Die nachfolgenden Ergebnisse sind möglicherweise die "Reproduktionsversuche" der Untersuchung mit Hypericin (nicht Hypericin-Extrakt !) beim Glioblastom von 1998. An der damaligen Phase I/II Studie nahm auch ein deutscher GBM-Patient teil, der zuvor (aufgrund eines Rezidivs und der fehlenden Therapieoptionen) von seinem Neurochirurgen zum Sterben nach Hause geschickt wurde. In den folgenden Verlaufskontrollen war auf seinen MR-Bildern nur noch wenig KM-Anreicherung in Bezug auf den Tumor zu sehen. Der Patient hatte keine zusätzliche Medikation. Dieser Zustand blieb über viele Monate stabil. Es war ein Schlüsselerlebnis für den behandelnden Neurochirurgen, wie er in einem Vortrag auf dem Informationstag der Hirntumorhilfe berichtete.
Cancer. 2011 Nov 1;117(21):4905-15. doi: 10.1002/cncr.26123. Epub 2011 Mar 31.
A phase 1/2 study of orally administered synthetic hypericin for treatment of recurrent malignant gliomas.

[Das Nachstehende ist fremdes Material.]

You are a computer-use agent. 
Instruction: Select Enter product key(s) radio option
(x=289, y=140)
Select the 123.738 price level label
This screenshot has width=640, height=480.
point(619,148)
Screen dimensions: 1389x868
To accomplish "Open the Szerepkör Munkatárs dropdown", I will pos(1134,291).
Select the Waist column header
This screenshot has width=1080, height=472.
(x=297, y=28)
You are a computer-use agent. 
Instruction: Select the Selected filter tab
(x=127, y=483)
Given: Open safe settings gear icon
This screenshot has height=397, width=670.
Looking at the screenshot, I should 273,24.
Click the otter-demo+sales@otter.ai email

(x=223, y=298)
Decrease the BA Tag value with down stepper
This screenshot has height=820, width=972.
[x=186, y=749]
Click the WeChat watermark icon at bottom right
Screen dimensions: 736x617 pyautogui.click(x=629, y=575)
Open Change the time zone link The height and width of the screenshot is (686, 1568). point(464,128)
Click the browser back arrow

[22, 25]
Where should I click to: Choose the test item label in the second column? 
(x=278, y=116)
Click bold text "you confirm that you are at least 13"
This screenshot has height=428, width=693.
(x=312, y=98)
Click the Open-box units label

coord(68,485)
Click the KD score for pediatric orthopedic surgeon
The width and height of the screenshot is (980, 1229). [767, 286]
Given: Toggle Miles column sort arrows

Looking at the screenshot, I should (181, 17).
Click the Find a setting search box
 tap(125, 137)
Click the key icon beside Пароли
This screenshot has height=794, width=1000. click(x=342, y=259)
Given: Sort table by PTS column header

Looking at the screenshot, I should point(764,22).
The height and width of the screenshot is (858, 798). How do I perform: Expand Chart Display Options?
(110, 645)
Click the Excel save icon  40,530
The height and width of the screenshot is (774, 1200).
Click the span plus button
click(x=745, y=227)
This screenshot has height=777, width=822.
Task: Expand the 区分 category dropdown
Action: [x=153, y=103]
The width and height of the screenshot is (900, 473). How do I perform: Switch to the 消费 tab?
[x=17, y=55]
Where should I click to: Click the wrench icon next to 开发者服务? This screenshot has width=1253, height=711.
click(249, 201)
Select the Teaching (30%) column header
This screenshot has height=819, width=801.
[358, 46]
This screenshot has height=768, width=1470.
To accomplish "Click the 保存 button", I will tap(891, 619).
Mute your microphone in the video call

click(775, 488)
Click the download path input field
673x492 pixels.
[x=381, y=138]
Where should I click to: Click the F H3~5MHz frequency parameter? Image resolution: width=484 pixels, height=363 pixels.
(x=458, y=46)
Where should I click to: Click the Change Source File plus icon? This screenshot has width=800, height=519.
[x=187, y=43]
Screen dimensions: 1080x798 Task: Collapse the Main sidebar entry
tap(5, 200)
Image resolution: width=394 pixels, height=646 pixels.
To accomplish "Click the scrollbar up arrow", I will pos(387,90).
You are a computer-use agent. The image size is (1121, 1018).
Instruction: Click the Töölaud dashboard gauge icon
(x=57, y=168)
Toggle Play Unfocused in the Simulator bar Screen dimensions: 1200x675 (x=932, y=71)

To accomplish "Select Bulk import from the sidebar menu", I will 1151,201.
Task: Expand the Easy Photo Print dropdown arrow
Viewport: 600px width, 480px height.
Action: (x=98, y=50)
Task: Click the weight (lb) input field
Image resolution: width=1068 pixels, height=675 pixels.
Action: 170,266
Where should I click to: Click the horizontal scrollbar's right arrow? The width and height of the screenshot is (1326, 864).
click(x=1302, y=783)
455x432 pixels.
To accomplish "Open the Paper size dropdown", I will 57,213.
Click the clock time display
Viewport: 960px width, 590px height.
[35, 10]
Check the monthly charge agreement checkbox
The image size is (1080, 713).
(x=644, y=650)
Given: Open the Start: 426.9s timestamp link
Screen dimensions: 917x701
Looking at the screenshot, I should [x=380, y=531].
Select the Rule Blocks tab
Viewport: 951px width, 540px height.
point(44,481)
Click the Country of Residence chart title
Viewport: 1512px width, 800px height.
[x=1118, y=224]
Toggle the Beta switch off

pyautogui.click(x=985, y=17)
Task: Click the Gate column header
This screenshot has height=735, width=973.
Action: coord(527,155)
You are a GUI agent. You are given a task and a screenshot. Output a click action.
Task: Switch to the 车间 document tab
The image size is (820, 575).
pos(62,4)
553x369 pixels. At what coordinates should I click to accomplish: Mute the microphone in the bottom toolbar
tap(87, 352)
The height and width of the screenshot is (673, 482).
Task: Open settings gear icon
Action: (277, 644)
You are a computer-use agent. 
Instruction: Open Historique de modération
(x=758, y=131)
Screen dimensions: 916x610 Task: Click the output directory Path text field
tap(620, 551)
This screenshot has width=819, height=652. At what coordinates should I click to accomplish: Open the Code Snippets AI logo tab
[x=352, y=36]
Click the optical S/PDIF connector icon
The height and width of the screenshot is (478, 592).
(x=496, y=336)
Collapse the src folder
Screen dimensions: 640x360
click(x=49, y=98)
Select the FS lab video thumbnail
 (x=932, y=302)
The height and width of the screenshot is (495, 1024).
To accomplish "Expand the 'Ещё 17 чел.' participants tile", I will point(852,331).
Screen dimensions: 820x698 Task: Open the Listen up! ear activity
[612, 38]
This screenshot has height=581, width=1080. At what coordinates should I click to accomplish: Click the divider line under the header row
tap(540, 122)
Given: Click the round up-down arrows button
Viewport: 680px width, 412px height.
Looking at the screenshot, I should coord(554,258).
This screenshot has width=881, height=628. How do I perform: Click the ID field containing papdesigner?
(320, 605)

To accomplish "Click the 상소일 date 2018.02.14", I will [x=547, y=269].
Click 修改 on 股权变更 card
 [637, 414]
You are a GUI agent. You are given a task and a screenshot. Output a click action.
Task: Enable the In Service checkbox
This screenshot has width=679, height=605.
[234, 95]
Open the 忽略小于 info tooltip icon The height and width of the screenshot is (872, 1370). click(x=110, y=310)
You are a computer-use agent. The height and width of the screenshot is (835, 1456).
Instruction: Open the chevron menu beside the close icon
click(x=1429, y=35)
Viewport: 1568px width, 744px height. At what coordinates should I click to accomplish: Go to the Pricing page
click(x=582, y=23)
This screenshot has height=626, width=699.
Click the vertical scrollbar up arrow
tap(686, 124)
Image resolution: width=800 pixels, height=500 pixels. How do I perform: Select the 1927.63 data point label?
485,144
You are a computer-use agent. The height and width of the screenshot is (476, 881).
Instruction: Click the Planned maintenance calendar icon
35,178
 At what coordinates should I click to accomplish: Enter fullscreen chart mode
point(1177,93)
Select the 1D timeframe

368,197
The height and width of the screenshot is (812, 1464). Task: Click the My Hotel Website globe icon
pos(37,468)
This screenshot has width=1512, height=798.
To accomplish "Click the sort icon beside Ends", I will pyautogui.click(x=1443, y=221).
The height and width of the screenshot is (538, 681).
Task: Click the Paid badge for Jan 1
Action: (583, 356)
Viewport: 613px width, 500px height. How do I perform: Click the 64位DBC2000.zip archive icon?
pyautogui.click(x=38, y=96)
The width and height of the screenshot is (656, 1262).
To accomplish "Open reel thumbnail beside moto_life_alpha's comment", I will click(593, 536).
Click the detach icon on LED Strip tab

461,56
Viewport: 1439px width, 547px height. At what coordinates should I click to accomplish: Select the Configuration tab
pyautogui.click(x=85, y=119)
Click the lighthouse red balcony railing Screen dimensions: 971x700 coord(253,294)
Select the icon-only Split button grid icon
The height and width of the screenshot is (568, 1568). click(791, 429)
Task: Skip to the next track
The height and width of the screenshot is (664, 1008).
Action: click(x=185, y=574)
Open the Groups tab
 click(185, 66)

Couldwell WT1, Surnock AA, Tobia AJ, Cabana BE, Stillerman CB, Forsyth PA, Appley AJ, Spence AM, Hinton DR, Chen TC.
BACKGROUND:
Hypericin ( XH157 )is a potent inhibitor of glioma growth in vitro. To examine whether synthetic oral hypericin can be tolerated by patients with recurrent malignant gliomas (anaplastic astrocytoma and glioblastoma) and to investigate its efficacy against these tumors, the authors undertook an open-label, sequential dose escalation/de-escalation tolerance study.
METHODS:
Patients with documented recurrent or progressive malignant gliomas who had received standard radiation therapy with or without chemotherapy were included. Patients were excluded for previous treatment with agents known to contain hypericin or treatment within 30 days with medications known to cause photosensitivity. Enrolled patients were given gradually increasing dosages of oral synthetic hypericin (0.05-0.50 mg/kg) for up to 3 months if no toxicity was observed, and patient response to treatment was noted. The patients were examined each month and underwent magnetic resonance imaging to evaluate tumor status at 3 months.
RESULTS:
Synthetic hypericin administered orally appeared to provide stabilization or a slight (<50%) decrease in tumor volume (coded as stable disease) at 3 months for 7 of 42 patients (17%) and produced a tumor reduction >50% (partial response) in 2 patients (5%). Seventeen patients (40%) survived for 3 months on daily synthetic hypericin at dose levels of 0.33 ± 0.070 mg/kg daily. The mean maximum tolerated dose was 0.40 ± 0.098 mg/kg daily. Twelve patients continued on hypericin therapy beyond 3 months. The median survival was 26 weeks (Kaplan-Meier method).
CONCLUSIONS:
The results of this study indicated that synthetic, oral hypericin is well tolerated in this patient group. The response results were comparable to those reported from other studies of salvage therapies for recurrent malignant brain tumors.